TASK DESCRIPTION.
From the line containing "This screenshot has" to the final line of the entries, copy each line exactly. Pictures stay out.

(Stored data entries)
◇ ◇ ◇

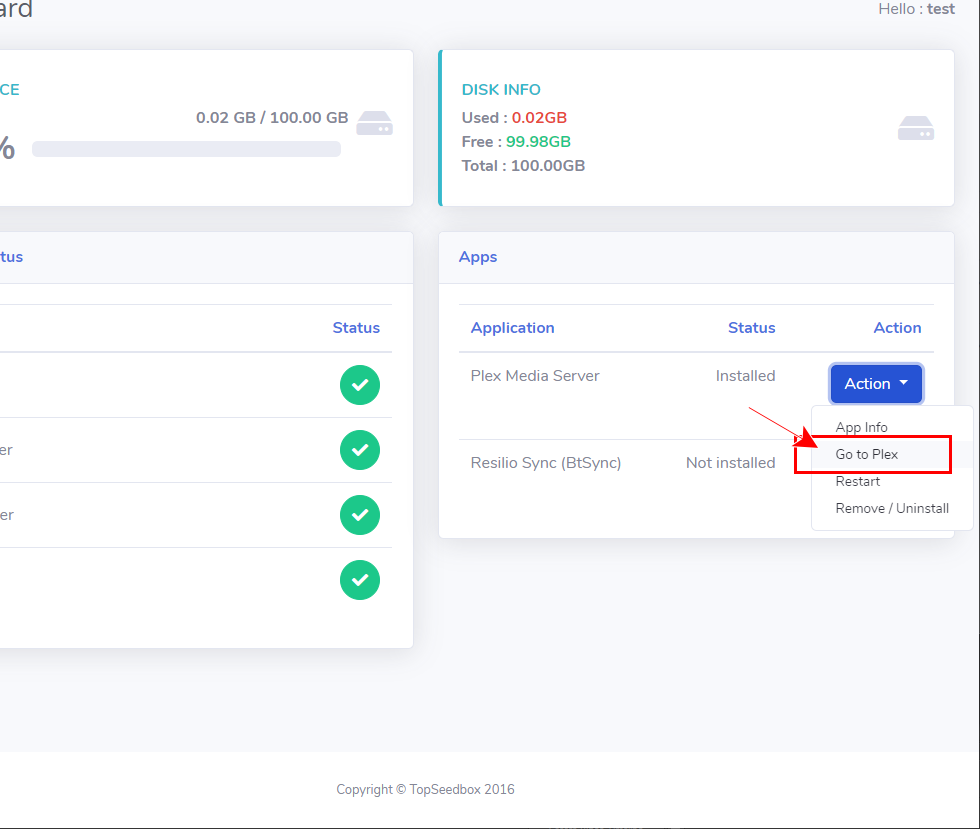Click the topmost green checkmark status icon
Viewport: 980px width, 829px height.
[360, 385]
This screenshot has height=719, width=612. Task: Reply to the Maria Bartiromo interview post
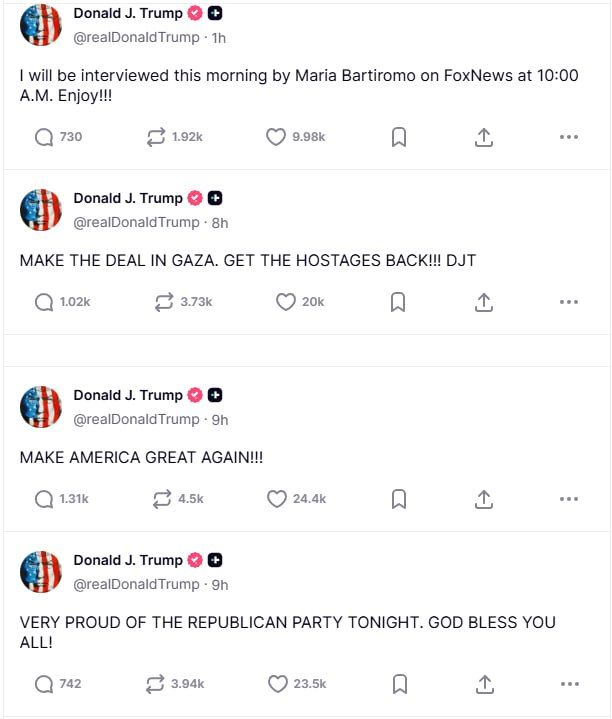tap(44, 137)
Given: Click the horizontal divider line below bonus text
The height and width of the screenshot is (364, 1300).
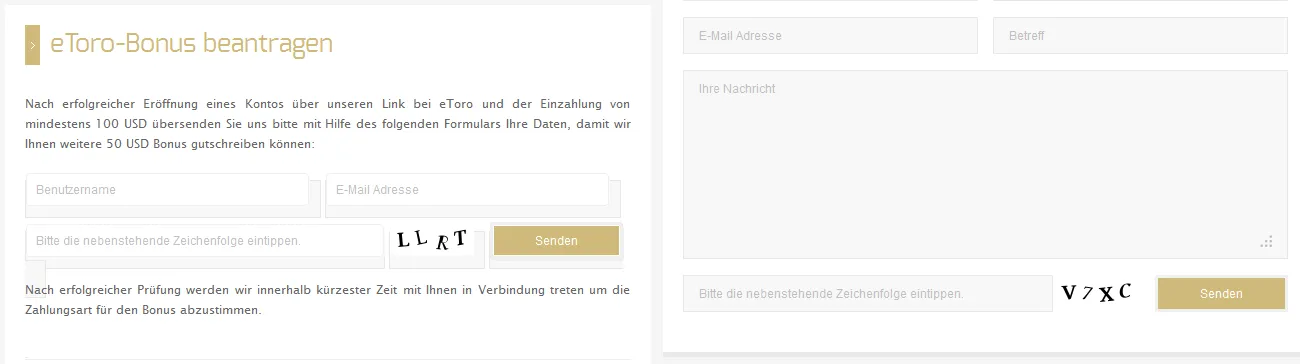Looking at the screenshot, I should point(328,358).
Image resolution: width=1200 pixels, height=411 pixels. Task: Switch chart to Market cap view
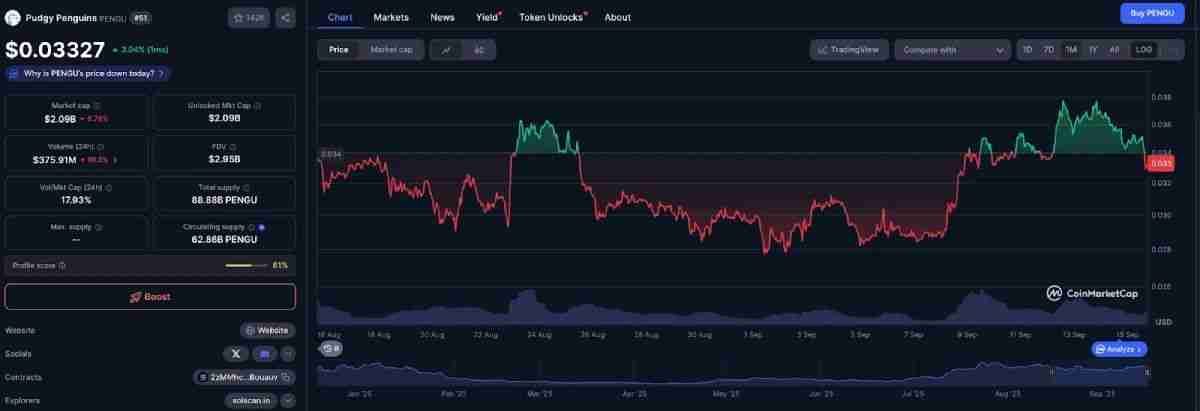[390, 49]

◇ ◇ ◇

TASK SOLUTION.
This screenshot has height=719, width=612. Task: Reply to the Maria Bartiromo interview post
tap(44, 137)
Given: Click the horizontal divider line below bonus text
The height and width of the screenshot is (364, 1300).
Looking at the screenshot, I should point(328,358).
Image resolution: width=1200 pixels, height=411 pixels. Task: Switch chart to Market cap view
[390, 49]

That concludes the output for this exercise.